Can lawsuits really trigger gun control?

City and federal suits face hurdles in forcing safety code on

December 15, 1999

It all sounds so simple.

If gun manufacturers just add more safety features to firearms, there will be fewer accidental shootings.

If they more closely track buyers, fewer of their guns will show up at crime scenes.

And with different advertising, perhaps criminals couldn't so easily find guns that, for instance, resist fingerprints.

This, at least, is the view of 29 cities and counties that are trying to force a sort of "code of ethics" on gunmakers by filing Big-Tobacco-style lawsuits. Their leverage has just been strengthened by the federal government, which has threatened its own lawsuit on behalf of public-housing projects, which experience 10,000 gun crimes a year.

But the tactic of using lawsuits to force change is, in fact, anything but simple, in part because the proposals are not nearly as straightforward as they appear.

Still, with just $1.5 billion in annual revenues, gunmakers are unlikely to be able to afford a costly counterattack, and in the end, the route through the courthouse could produce substantial change in the production, sale, and marketing of firearms, analysts say.

The cities' demands generally cover three areas: gun safety, distribution, and advertising. But as gun-control analyst Robert Spitzer explains, there's no policy "panacea" to the 30,000 Americans killed by guns every year.

Gun safety

"There is a ton of technology not being taken advantage of," says Joshua Horwitz, executive director of the Educational Fund to End Handgun Violence.

The technology ranges from simple trigger locks, to indicators that show whether a gun is loaded, to magnetic rings or bracelets worn by gun users that allow only those users to operate firearms. And "smart guns" are being developed that can be fired only after they recognize their owner's fingerprints. Activists like Mr. Horwitz want the industry to commit to a year by which these smart guns will become standard.

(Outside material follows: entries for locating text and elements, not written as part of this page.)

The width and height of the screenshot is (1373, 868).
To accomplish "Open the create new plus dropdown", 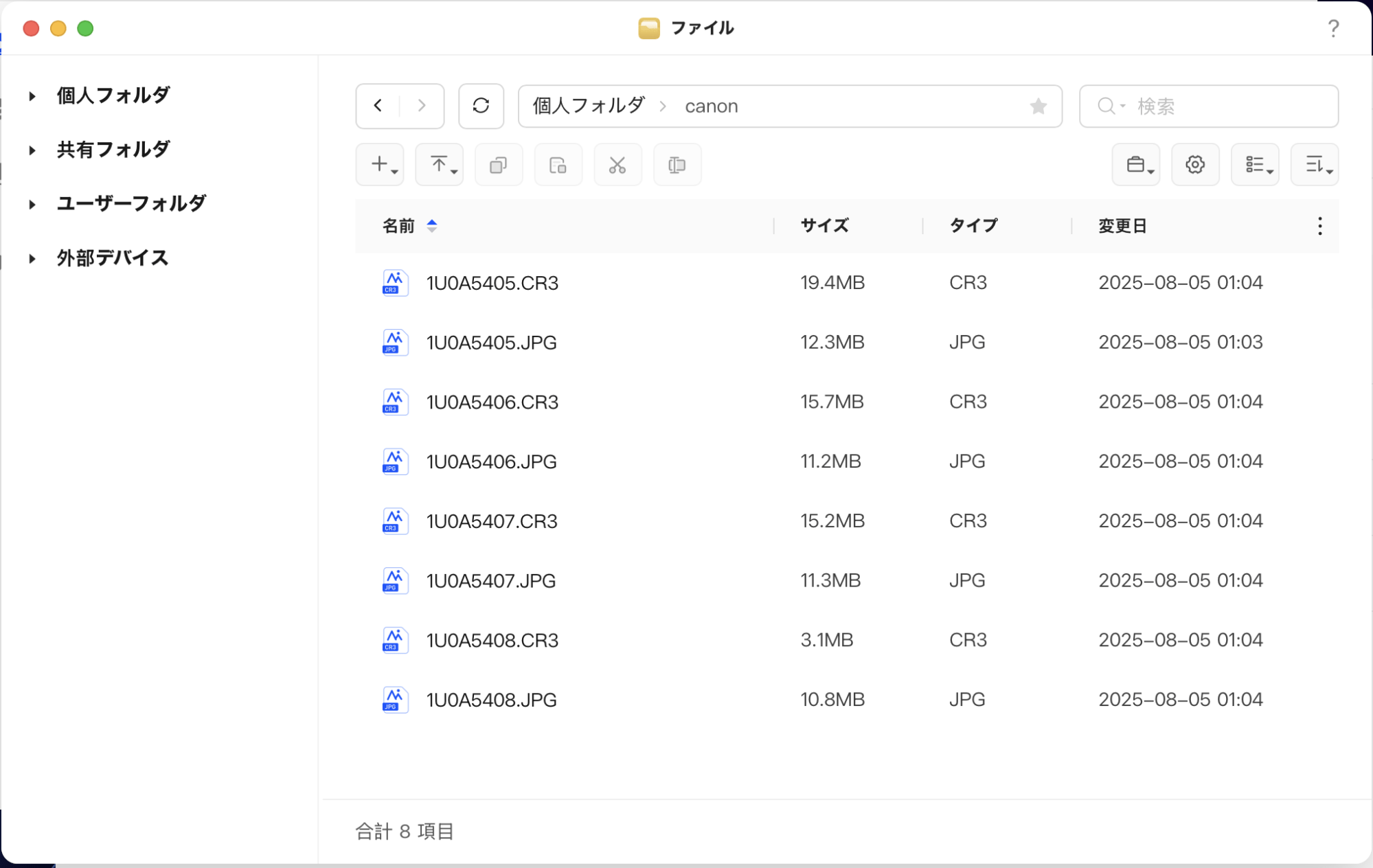I will (380, 165).
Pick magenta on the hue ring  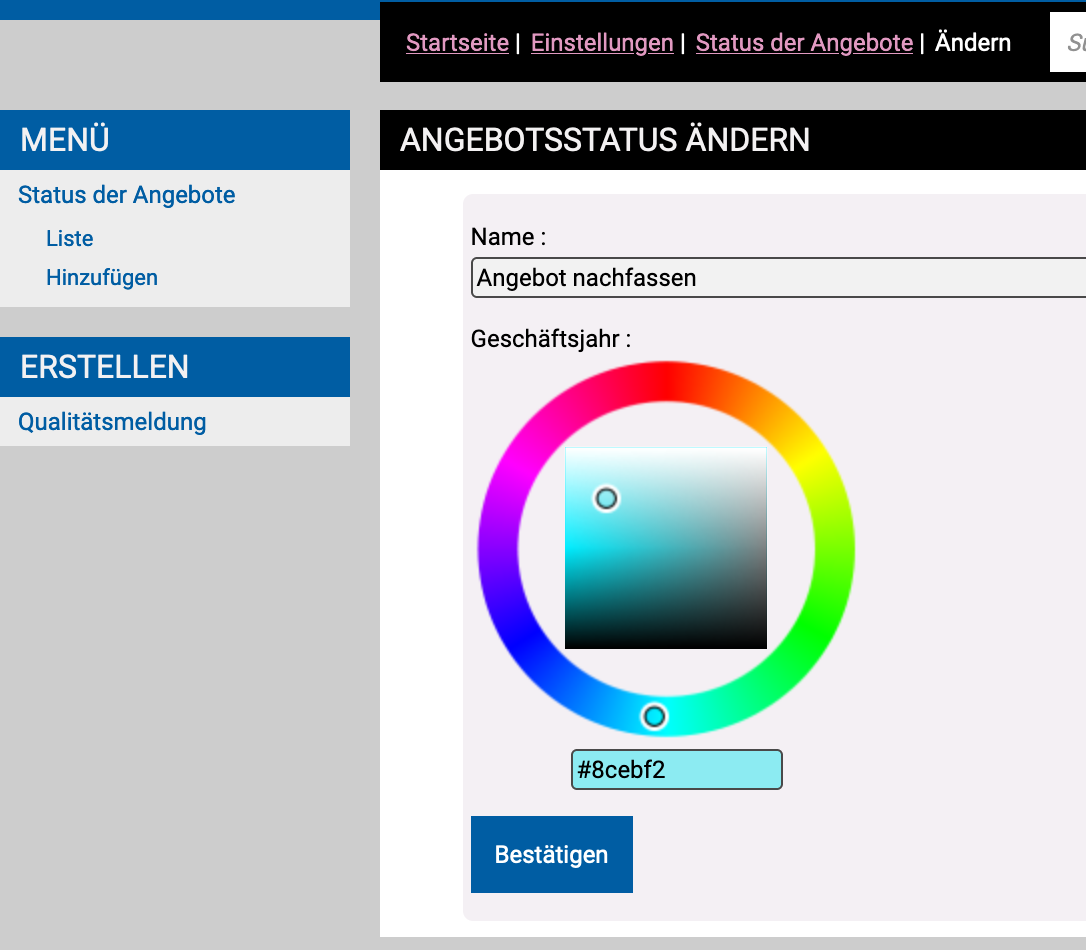click(520, 464)
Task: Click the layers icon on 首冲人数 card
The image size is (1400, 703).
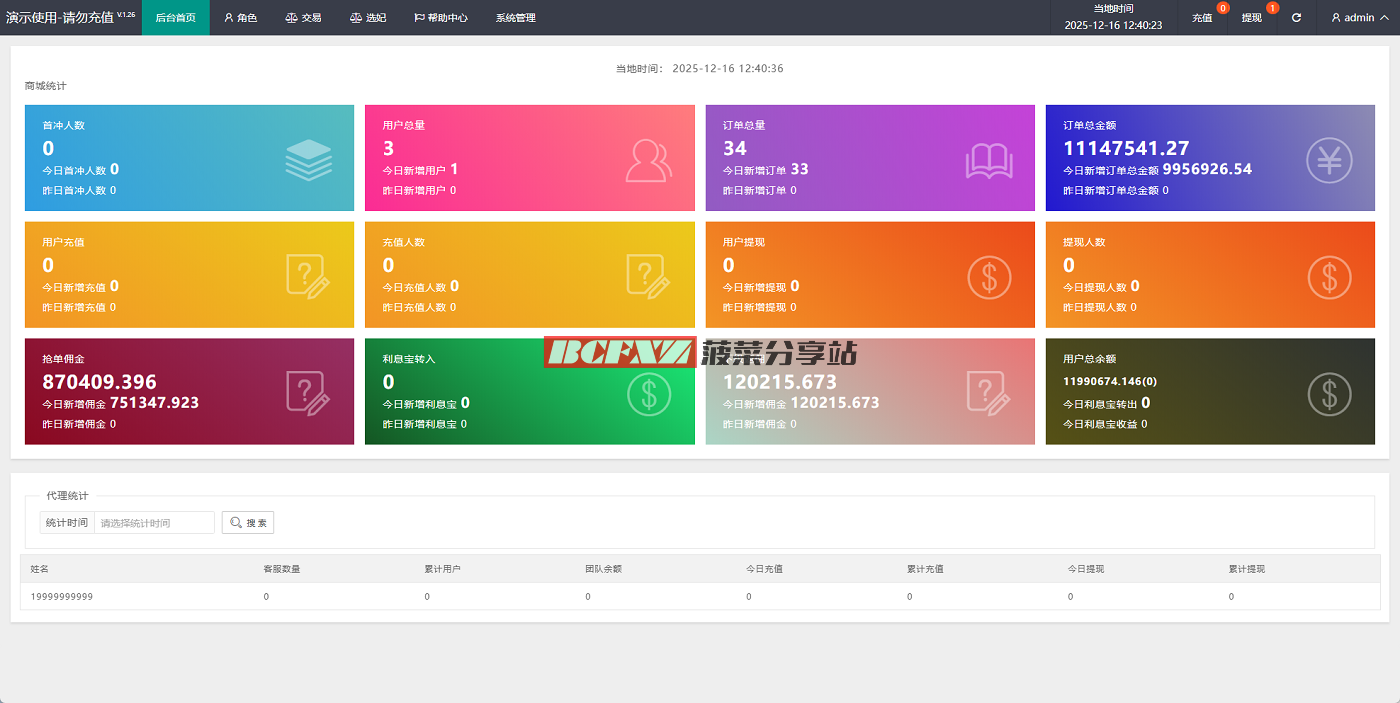Action: 308,160
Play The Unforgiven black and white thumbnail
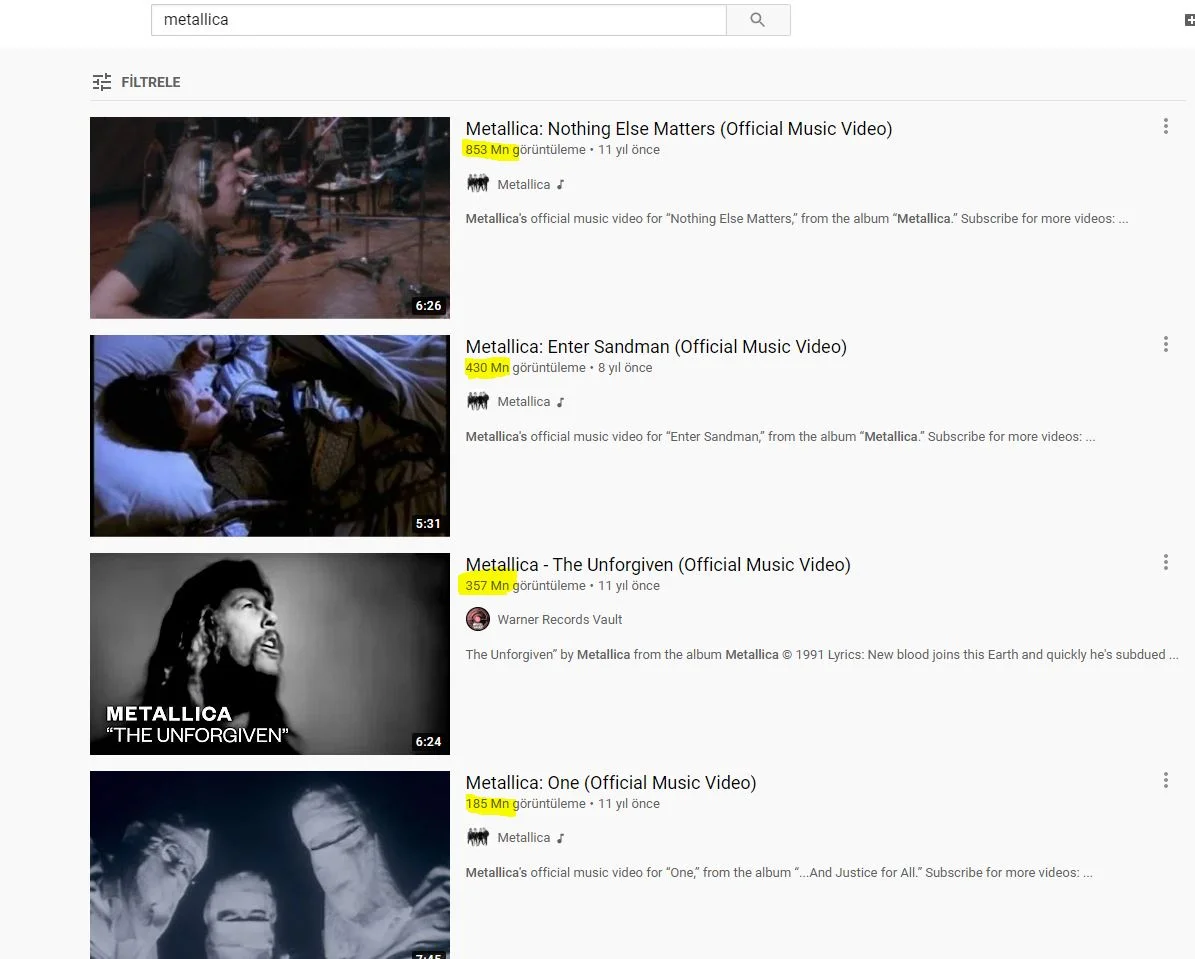The width and height of the screenshot is (1195, 959). click(x=269, y=653)
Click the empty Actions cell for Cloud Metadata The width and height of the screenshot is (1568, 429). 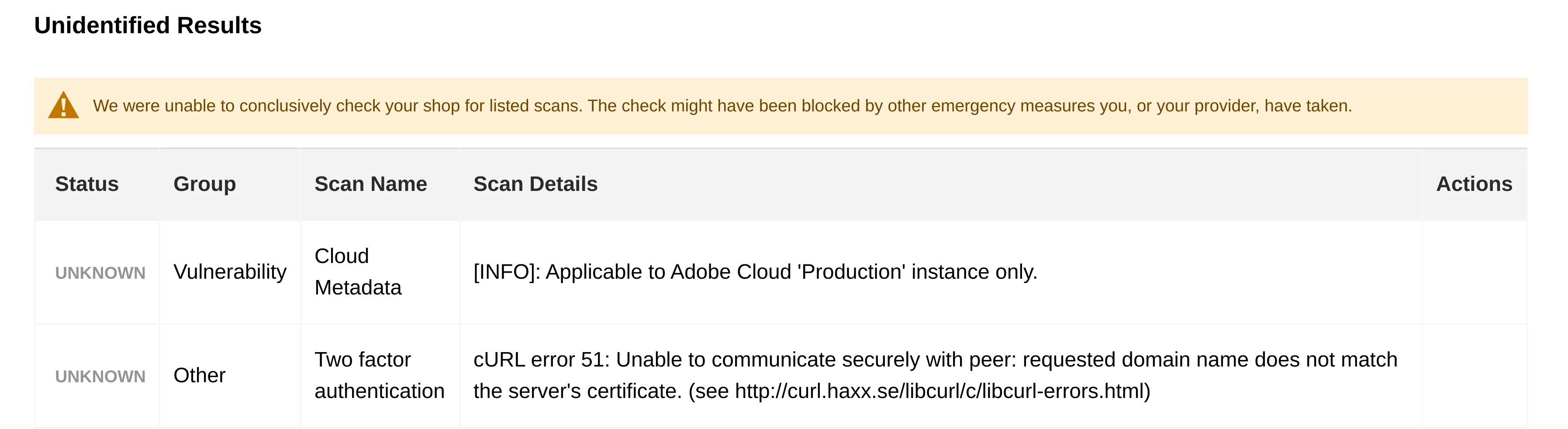click(x=1474, y=271)
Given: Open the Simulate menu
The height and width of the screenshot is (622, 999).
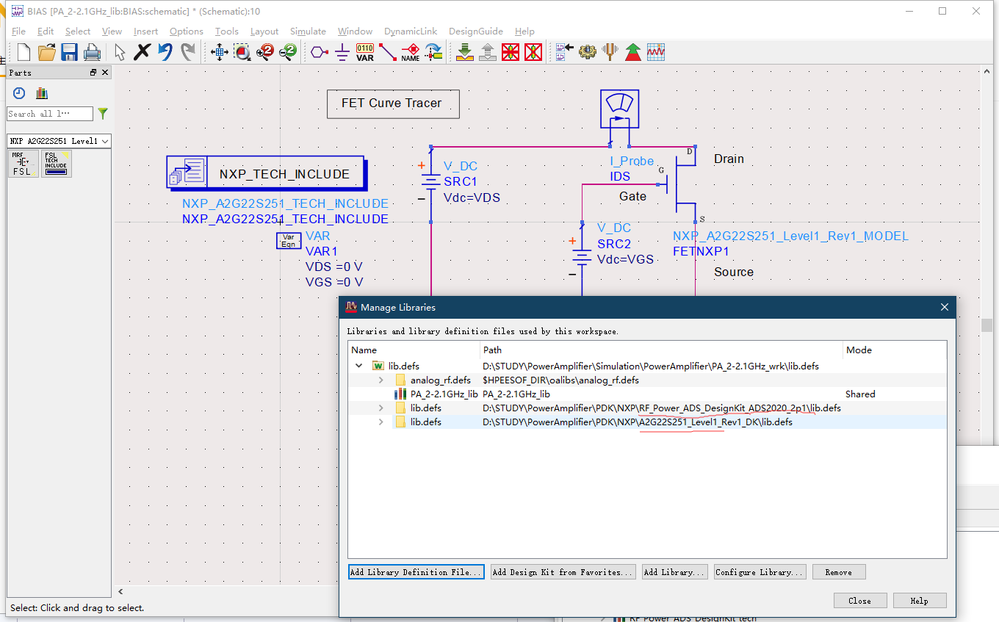Looking at the screenshot, I should pyautogui.click(x=308, y=31).
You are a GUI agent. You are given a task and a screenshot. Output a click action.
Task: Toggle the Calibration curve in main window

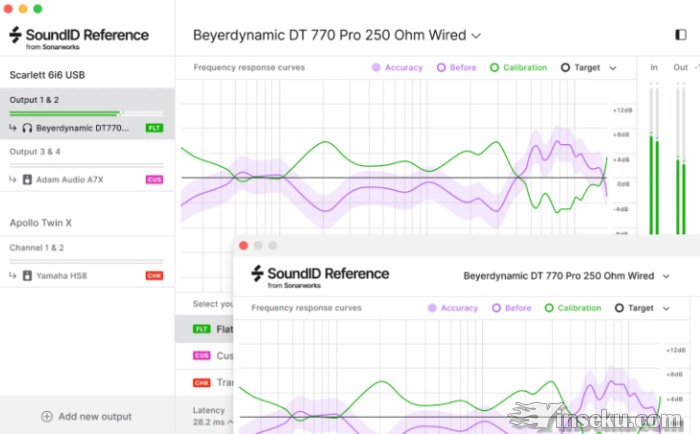(x=519, y=68)
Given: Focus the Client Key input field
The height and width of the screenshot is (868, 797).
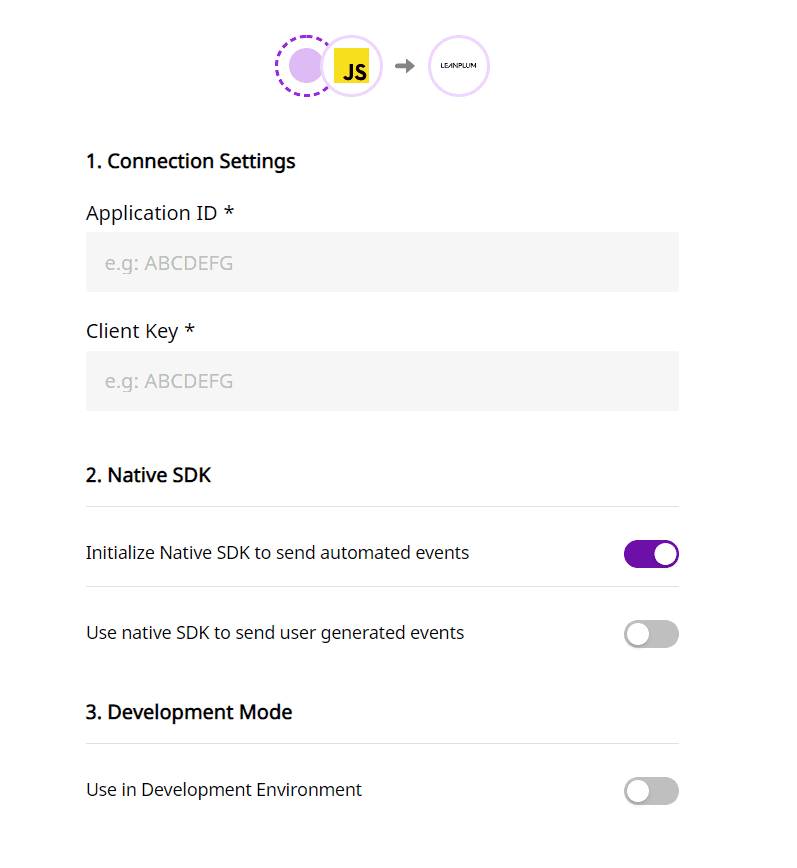Looking at the screenshot, I should 382,381.
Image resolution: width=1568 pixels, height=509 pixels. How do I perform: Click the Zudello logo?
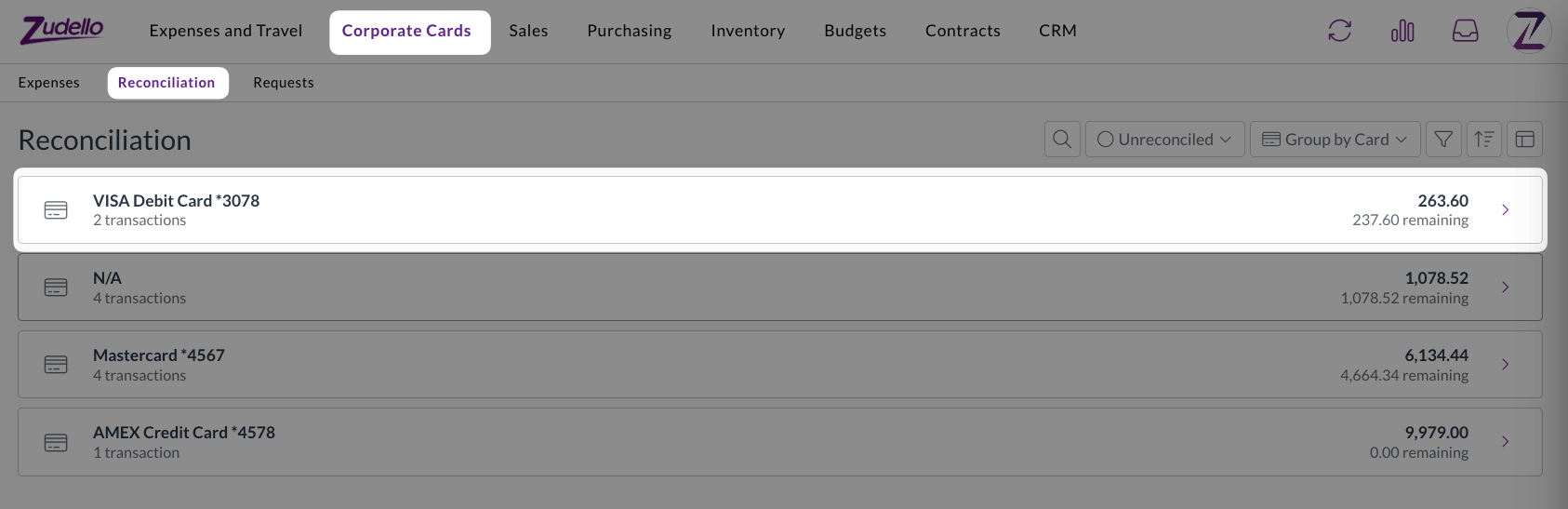coord(62,30)
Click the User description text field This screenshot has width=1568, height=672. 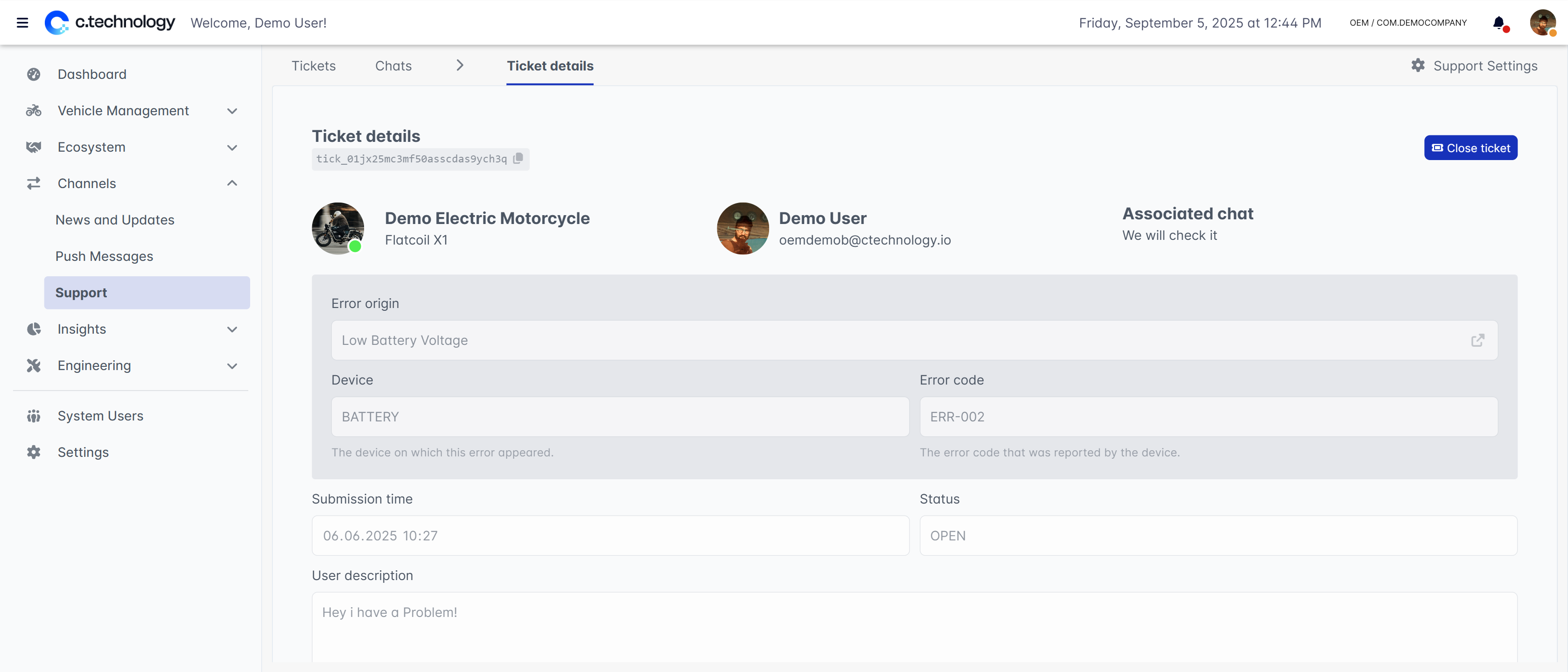click(x=914, y=627)
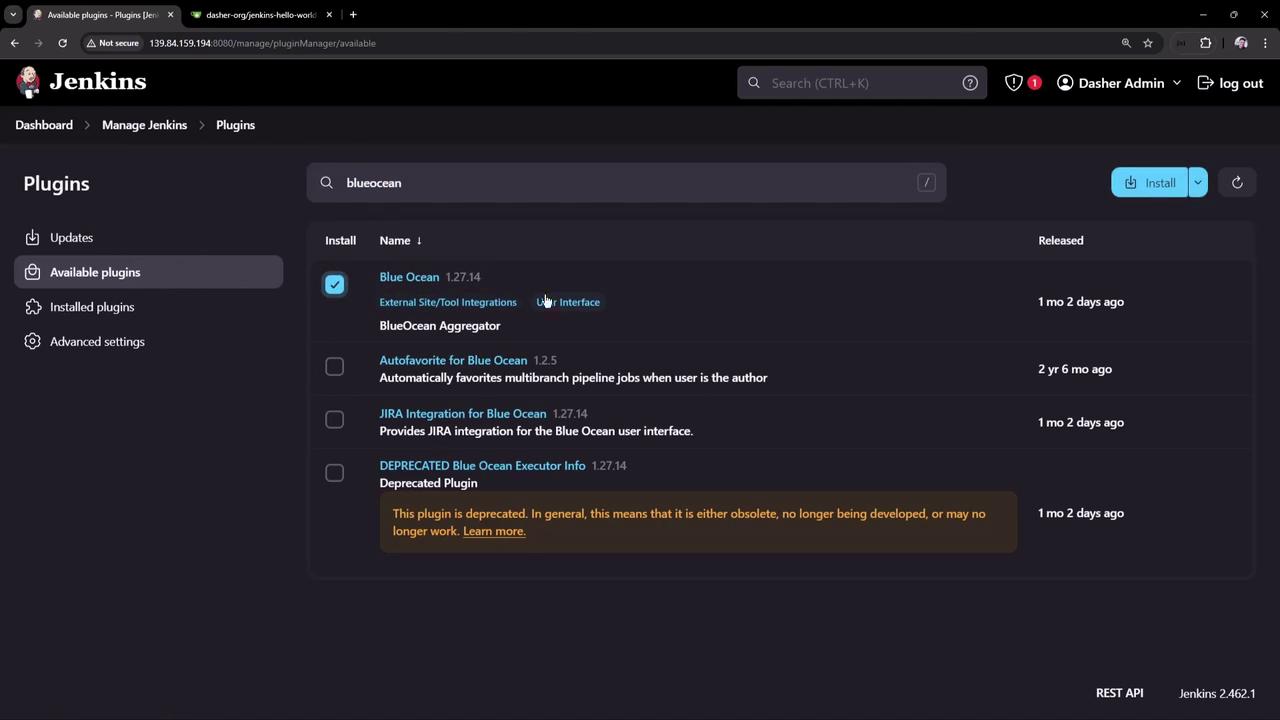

But the industry sees the safety issue through a different lens. "Locking devices are a non-issue," says Robert Delfay, president of the National Shooting Sports Foundation. Ninety percent of all new guns are shipped with locking devices, says Mr. Delfay. Next year it be nearly 100 percent, he says.

The more bells and whistles you add, the greater the potential for an accident, he argues. What about fingerprint recognition in winter, when a user - such as a police officer - is wearing gloves?

He advocates better gun-use education, on which the industry spends millions of dollars every year. The result, he says, is that firearms accidents at home are at their lowest level since 1902, when record-keeping began.

Gun distribution

Given that 1 percent of the nation's dealers sell guns used in 50 percent of crimes, government plaintiffs ask, why doesn't the industry track sales and cut off the worst offenders? Manufacturers already ask distributors and retailers about price, so they can also ask whether their guns, for instance, are consistently part of a multiple sale - one indication that a gun may be destined for a crime.

The industry responds that it doesn't know who the bad guys are. That information resides with the Bureau of Alcohol, Tobacco and Firearms (ATF), which does not share the identities of suspicious dealers and retailers because of privacy and investigative concerns. One ATF official notes that a high percentage of a retailer's guns could be used in crimes simply because the retailer is located in a high-crime neighborhood.

Still, gun-control advocates criticize the industry for doing nothing, and point out that only Smith & Wesson has a code of ethics with its distributors. Even that is derided as "lightweight" because it doesn't cover all of the company's distributors.

On another front, gun-control advocates are pushing a "one gun a month" sales policy. It is meant to crack down on straw purchases, in which people with clean records shop for criminals. Such policies are already in place in Maryland, Virginia, and South Carolina.

Since 1993, when the law took effect in Virginia, handgun sales have dropped by 23 percent, and murders due to handguns have dropped 43 percent. But it is not clear that the one-gun law is responsible, says Major Lewis Vass, who directs the state's firearms transaction program.

It could have been "several other things," he says, including the abolition of parole or the federal Brady law. What he can say, however, is that the law has ended Virginia's status as the Northeast's No. 1 supplier of guns used in crimes.

Advertising

Probably the least complicated of the demands is advertising At a press conference last week, President Clinton complained about a company that advertises its guns as "fingerprint resistant." Major gun manufacturers say they could easily promise not to market their products to criminals, and such marketing is rare. This particular case is moot anyway, because the company that ran the fingerprint ad dropped it years ago.